# CO2 level and ADA Aquasoil



## Intros (Apr 26, 2006)

I recently rescaped (three days ago) my aquarium using ADA Aquasoil Malaya. As expected the pH and KH dropped (KH from 5-6 to 4, and the pH to 6,42). My pH controller was set to 6,6 for the previous levels of KH, so it's obviously that now is not triggering the CO2 discharge. I believe that the pH drop has nothing to do with an increase of CO2 level, but to KH drop, so what should I do - wait the pH to rise again (will this happen?, I believe not... ) or lower the pH set for controller despite the KH - pH - Co2 chart? (theoretically at KH 4 and pH 6,4 I should have around 45ppm CO2, and this is not the case, the plants don't pearl any more, and no CO2 was introduce since then in the tank). How should I know (if I will lower the pH set for controller) the new level of Co2 in the tank if part of the decreasing of pH is not due to CO2? Will the drop checker be better for this situation? Thank you for any advices !


----------



## hoppycalif (Apr 7, 2005)

A drop checker will work fine for you.

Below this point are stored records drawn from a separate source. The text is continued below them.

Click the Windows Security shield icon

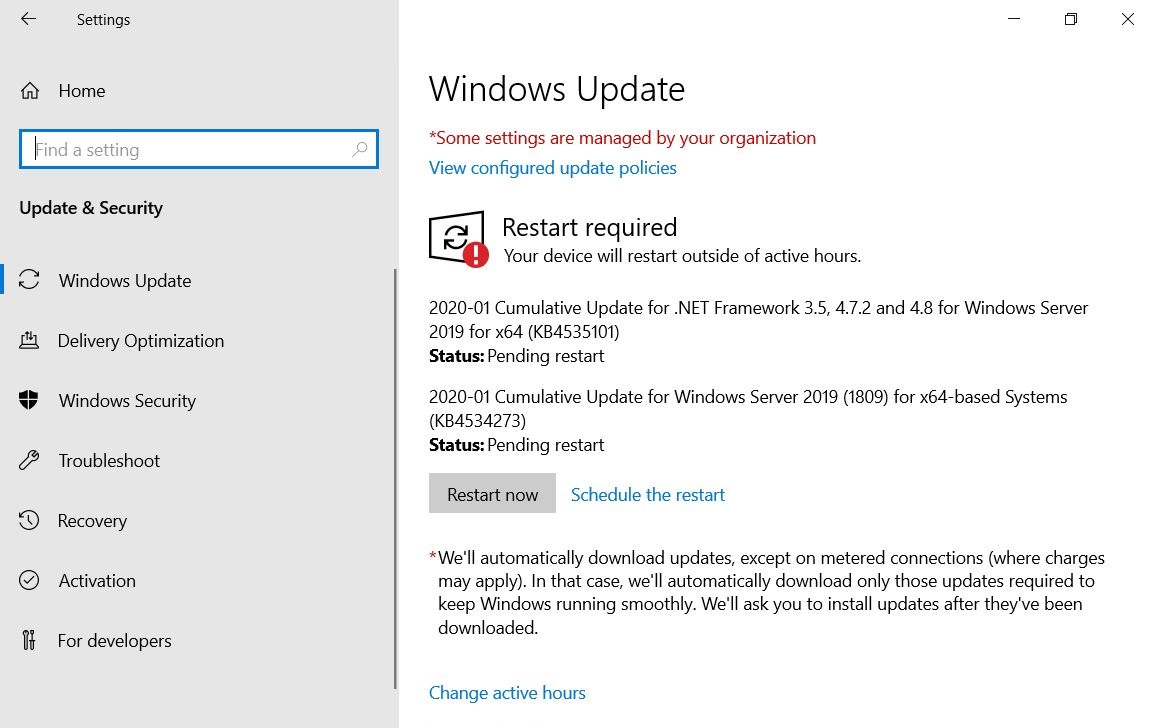pos(30,401)
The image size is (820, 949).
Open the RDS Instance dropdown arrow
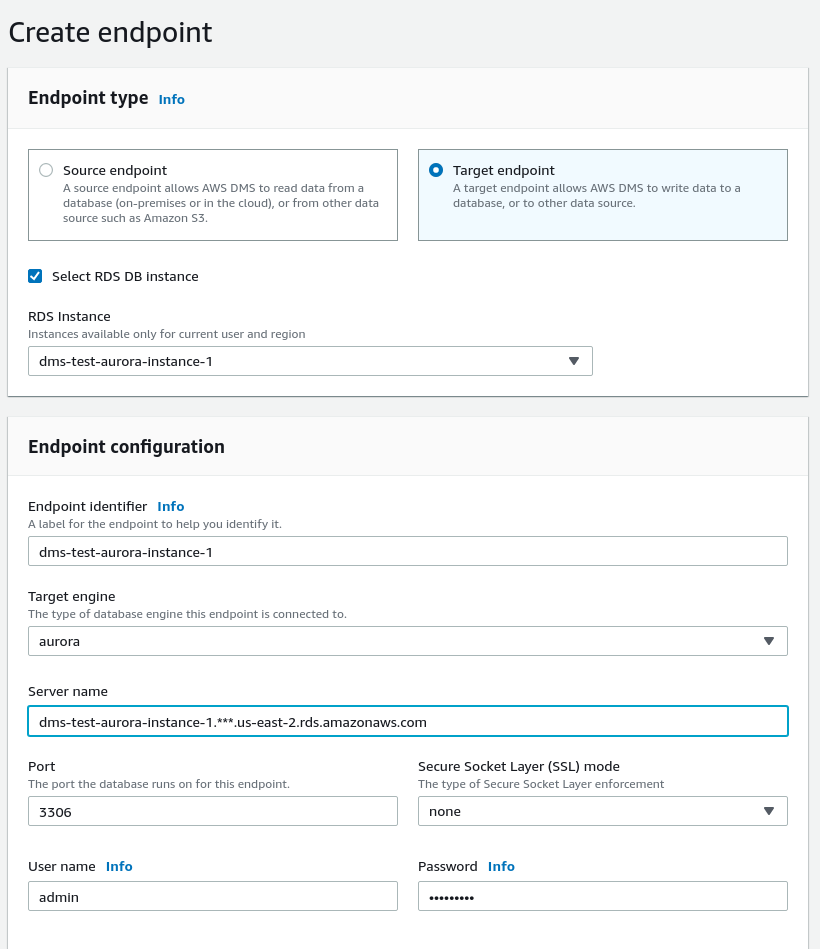click(x=574, y=361)
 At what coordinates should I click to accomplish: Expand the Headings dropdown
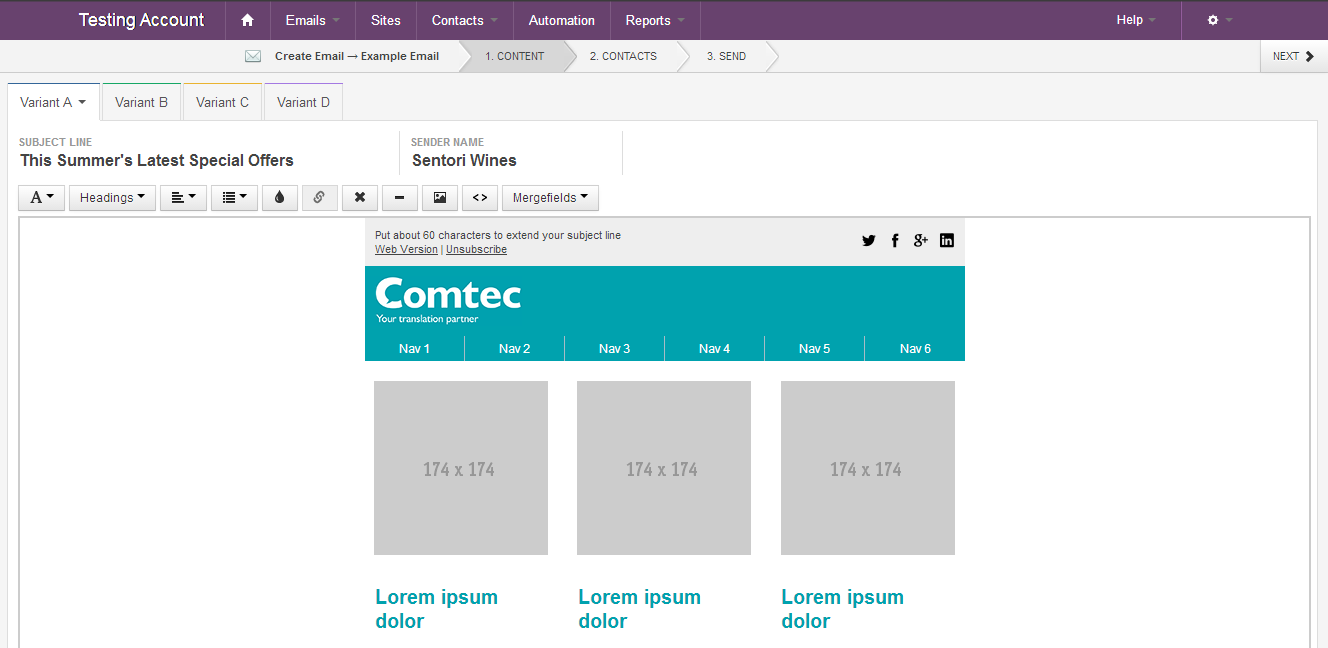[112, 198]
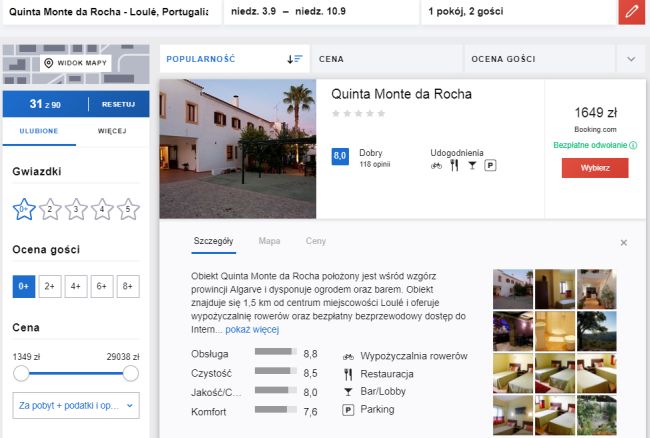This screenshot has height=438, width=650.
Task: Click the maximum price slider handle
Action: pyautogui.click(x=130, y=373)
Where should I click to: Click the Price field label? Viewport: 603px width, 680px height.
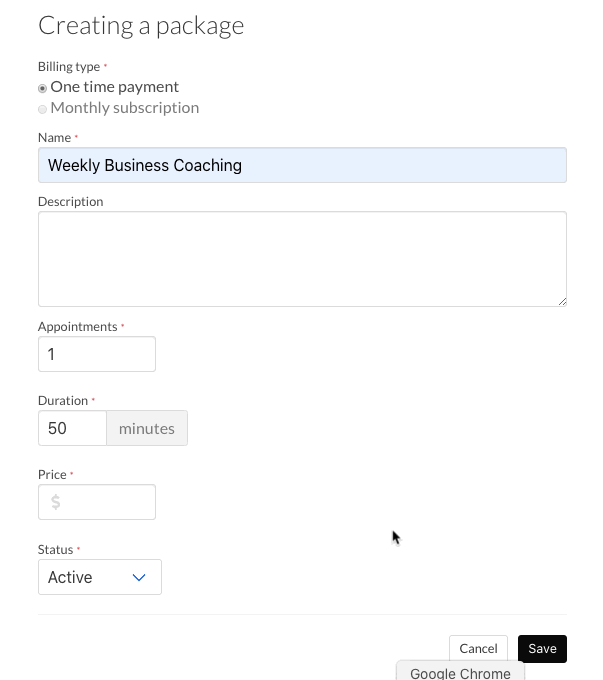52,474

You put 4 dKH distilled or deionized water in it, add a few drops of pH reagent (the type that is blue at about 7.2 pH and yellow at about 6 pH). It will give as accurate a measure of CO2 as you can get without spending a lot of time and/or money. When the fluid color in the drop checker is green, you will have from about 25 ppm to about 40 ppm of CO2 in the water.


----------